# Set exercise
Please give the lines below, from the first one through the line holding "pyautogui.click(x=195, y=60)", inclusive, as a JSON list of strings with one string per line and blank lines left out.

◇ ◇ ◇

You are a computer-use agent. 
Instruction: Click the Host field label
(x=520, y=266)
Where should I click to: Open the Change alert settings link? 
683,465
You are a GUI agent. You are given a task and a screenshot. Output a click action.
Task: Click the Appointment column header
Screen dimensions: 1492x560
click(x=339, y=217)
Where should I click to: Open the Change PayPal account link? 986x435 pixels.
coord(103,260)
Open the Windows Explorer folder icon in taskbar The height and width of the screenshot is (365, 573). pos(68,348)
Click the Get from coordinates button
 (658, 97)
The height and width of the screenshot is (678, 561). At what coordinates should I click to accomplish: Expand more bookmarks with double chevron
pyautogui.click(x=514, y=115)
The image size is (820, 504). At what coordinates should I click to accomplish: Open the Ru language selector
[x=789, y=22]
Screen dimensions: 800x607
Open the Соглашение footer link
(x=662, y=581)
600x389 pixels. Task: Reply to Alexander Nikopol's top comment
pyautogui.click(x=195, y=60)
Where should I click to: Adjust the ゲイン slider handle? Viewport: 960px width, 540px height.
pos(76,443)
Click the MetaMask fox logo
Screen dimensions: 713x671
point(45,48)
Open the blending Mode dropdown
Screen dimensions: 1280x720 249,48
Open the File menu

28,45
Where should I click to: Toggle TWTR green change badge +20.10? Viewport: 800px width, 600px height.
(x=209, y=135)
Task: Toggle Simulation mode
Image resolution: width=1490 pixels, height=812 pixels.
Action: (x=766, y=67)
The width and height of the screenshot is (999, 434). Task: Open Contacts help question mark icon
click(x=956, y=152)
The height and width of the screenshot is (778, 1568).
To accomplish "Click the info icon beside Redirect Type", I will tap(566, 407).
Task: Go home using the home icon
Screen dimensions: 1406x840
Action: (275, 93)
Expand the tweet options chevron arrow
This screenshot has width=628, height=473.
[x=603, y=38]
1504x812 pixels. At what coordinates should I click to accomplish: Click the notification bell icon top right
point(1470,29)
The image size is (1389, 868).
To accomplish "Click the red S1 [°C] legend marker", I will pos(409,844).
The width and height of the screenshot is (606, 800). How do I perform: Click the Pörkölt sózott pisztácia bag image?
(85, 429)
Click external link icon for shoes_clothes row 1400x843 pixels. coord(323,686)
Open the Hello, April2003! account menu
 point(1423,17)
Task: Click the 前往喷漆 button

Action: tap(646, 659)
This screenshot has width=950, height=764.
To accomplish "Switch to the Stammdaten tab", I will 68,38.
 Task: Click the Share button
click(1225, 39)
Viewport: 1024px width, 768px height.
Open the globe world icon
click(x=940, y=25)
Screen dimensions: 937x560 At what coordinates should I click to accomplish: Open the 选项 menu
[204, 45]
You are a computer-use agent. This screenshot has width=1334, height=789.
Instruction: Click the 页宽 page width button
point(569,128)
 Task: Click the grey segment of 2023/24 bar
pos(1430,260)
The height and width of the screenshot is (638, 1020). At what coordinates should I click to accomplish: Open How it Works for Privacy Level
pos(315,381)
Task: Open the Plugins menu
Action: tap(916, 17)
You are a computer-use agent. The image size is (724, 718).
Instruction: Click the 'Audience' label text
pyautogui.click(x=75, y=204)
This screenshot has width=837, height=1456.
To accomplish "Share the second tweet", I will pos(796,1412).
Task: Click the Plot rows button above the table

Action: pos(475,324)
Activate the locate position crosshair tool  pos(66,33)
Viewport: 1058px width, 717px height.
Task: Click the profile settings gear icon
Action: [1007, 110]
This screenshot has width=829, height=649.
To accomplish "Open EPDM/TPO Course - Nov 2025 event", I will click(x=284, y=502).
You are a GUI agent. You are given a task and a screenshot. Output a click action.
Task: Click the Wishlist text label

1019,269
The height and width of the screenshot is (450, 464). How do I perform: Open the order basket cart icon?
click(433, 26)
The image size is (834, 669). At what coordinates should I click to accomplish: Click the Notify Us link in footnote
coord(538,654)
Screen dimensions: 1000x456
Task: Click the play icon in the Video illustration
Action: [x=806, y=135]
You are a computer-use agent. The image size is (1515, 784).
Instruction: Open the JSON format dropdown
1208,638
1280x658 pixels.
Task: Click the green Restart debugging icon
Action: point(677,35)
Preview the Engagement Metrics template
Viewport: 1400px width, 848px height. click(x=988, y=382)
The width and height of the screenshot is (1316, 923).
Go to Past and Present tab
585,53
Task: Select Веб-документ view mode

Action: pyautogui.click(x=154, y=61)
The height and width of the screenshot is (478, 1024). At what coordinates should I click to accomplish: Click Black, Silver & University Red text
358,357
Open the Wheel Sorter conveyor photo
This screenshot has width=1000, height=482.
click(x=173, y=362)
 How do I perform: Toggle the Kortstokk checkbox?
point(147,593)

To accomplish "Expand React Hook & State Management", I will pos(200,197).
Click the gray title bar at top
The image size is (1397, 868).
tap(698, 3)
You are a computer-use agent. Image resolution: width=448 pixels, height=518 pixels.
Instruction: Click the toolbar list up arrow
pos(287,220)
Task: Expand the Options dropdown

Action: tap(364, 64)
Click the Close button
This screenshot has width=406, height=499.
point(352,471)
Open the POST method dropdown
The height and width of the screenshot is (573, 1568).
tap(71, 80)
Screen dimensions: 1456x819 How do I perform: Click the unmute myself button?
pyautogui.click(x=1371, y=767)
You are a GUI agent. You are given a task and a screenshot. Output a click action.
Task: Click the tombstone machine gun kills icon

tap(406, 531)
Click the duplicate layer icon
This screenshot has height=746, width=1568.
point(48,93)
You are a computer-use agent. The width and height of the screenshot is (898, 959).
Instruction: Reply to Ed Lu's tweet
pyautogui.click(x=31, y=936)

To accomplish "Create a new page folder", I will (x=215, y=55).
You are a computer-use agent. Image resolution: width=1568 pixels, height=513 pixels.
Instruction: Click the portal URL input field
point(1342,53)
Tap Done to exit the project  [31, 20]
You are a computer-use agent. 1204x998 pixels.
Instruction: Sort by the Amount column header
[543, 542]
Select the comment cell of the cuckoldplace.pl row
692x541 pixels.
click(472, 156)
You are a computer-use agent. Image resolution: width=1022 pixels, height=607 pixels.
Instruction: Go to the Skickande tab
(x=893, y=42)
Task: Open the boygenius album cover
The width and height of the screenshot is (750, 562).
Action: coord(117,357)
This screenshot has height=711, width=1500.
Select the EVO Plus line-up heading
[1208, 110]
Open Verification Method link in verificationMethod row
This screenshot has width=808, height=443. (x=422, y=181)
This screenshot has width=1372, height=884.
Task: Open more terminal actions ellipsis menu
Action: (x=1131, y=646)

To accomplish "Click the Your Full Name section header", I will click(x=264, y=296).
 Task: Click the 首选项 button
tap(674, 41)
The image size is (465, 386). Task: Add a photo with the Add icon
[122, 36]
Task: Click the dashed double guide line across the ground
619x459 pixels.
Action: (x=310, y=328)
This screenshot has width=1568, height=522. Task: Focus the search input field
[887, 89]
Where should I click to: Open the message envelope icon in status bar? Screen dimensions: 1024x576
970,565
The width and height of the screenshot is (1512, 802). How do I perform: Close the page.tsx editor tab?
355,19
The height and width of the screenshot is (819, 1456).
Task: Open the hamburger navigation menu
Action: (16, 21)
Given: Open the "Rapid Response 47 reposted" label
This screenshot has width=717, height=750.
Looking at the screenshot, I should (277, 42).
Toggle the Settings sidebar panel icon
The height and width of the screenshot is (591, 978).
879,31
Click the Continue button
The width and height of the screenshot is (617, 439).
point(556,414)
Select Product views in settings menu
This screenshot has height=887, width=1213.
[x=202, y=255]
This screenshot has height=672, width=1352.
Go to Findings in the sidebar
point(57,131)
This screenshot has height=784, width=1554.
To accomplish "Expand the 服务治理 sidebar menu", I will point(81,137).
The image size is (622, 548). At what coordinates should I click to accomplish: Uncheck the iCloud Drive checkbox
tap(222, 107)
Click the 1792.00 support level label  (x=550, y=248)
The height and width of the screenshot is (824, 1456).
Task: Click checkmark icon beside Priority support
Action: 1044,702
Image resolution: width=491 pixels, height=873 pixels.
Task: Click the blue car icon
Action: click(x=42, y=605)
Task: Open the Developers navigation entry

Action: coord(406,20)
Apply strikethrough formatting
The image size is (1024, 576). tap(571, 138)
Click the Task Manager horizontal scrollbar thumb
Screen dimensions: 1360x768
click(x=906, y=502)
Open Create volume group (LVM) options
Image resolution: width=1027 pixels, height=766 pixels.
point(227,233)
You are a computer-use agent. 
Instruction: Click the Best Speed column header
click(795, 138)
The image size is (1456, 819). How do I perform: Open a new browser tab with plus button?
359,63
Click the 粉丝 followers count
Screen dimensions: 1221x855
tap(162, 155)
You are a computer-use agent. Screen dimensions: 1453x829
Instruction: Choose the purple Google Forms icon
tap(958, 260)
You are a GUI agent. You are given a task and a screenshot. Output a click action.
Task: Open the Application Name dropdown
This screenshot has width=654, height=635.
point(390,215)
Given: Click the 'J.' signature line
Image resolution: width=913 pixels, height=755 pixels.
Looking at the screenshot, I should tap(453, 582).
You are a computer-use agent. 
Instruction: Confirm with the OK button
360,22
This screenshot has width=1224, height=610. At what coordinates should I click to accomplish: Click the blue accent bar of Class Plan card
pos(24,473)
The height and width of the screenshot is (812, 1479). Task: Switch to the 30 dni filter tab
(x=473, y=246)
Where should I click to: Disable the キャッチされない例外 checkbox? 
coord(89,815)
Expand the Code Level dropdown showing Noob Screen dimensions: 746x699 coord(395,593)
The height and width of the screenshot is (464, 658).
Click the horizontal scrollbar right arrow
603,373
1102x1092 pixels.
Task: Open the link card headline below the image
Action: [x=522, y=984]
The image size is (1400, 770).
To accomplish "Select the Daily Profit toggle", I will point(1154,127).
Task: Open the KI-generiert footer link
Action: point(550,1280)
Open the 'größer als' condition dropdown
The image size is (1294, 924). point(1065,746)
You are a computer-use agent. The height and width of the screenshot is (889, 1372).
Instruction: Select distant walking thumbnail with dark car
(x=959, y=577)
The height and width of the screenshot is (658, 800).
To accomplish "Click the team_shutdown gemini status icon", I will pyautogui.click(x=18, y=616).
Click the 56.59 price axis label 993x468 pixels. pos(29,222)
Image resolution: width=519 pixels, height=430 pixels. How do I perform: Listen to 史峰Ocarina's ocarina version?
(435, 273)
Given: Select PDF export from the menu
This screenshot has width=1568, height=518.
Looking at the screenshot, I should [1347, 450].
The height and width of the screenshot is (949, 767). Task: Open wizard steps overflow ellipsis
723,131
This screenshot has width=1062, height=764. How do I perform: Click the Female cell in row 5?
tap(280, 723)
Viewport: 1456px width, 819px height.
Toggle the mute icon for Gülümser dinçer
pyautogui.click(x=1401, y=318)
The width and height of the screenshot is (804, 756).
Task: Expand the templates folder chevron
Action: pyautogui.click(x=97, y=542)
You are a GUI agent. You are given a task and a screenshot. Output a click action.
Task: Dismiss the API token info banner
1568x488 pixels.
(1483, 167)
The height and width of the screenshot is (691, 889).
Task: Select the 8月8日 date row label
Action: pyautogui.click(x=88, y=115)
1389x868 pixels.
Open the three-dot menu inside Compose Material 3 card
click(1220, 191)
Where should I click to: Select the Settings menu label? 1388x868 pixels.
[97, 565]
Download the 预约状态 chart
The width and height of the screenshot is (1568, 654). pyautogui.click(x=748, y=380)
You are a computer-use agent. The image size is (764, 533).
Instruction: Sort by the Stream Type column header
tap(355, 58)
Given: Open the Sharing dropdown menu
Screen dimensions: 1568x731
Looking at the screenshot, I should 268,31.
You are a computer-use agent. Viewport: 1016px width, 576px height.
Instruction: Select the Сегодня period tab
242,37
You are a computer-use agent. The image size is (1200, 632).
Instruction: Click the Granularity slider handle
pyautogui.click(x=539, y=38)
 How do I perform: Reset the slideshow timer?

◇ ◇ ◇

# Completed task
[
  "You are a computer-use agent. ",
  "Instruction: Click the Host field label",
  "(x=520, y=266)",
  "Where should I click to: Open the Change alert settings link? ",
  "683,465",
  "You are a GUI agent. You are given a task and a screenshot. Output a click action.",
  "Task: Click the Appointment column header",
  "Screen dimensions: 1492x560",
  "click(x=339, y=217)",
  "Where should I click to: Open the Change PayPal account link? 986x435 pixels.",
  "coord(103,260)",
  "Open the Windows Explorer folder icon in taskbar The height and width of the screenshot is (365, 573). pos(68,348)",
  "Click the Get from coordinates button",
  " (658, 97)",
  "The height and width of the screenshot is (678, 561). At what coordinates should I click to accomplish: Expand more bookmarks with double chevron",
  "pyautogui.click(x=514, y=115)",
  "The image size is (820, 504). At what coordinates should I click to accomplish: Open the Ru language selector",
  "[x=789, y=22]",
  "Screen dimensions: 800x607",
  "Open the Соглашение footer link",
  "(x=662, y=581)",
  "600x389 pixels. Task: Reply to Alexander Nikopol's top comment",
  "pyautogui.click(x=195, y=60)"
]